Estimation of k_pol and K_d,_dCTP for by pre-steady-state burst kinetic analysis. Single turnover experiments were done with Dpo4 (200 nm) and 100 nm 24-mer primer/36-mer template complex containing G (A) or N²,N²-Me₂G (B) and varying dCTP concentrations (2–1800 μm). Burst rates (k_obs, fit to Equation 2) versus [dCTP] were fit to a hyperbolic equation (Equation 3). (Data from the experiments with N²-MeG are not shown.) The burst amplitudes for G, N²-MeG, and N²,N²-Me₂G were 42, 71, and 3 nm, respectively. Estimated values of k_pol for G, N²-MeG, and N²,N²-Me₂G were 3.0, 2.8, and 3.4 s⁻¹, respectively. Estimated K_d,_dCTP values for G, N²-MeG, and N²,N²-Me₂G were 10, 9, and 220 μm, respectively.

FIGURE 8.

Kinetic simulations of bursts.
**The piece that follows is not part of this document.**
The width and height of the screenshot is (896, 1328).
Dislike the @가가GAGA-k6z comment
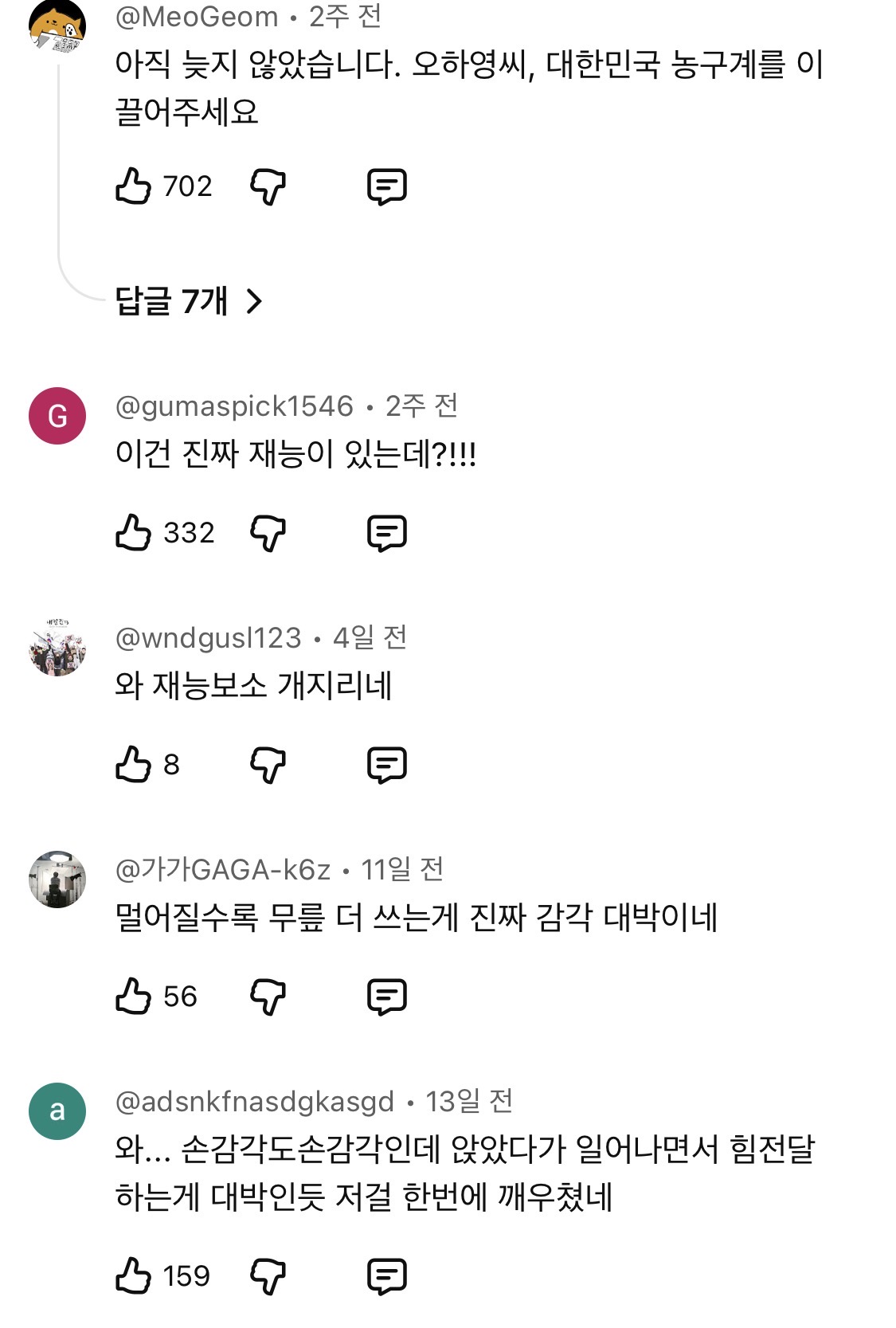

A, general DNA polymerase mechanism. Individual steps are numbered. E, polymerase; D_n:DNA substrate; E*, conformationally modified polymerase; E^#, inactive polymerase conformation; D_n+1, DNA extended by one base, and PP_i, pyrophosphate. Forward and reverse rate constants for each step are presented from simulations of pre-steady-state nucleotide incorporation reactions with unmodified substrate. See Table 6 for adjustments of k₋₂, k₄, k₈, and k₋₈. All other rate constants remain the same in B–D. B, simulated fit to G data points. C, simulated fit to N²-MeG data points. D, simulated fit to N²,N²-Me₂G data points.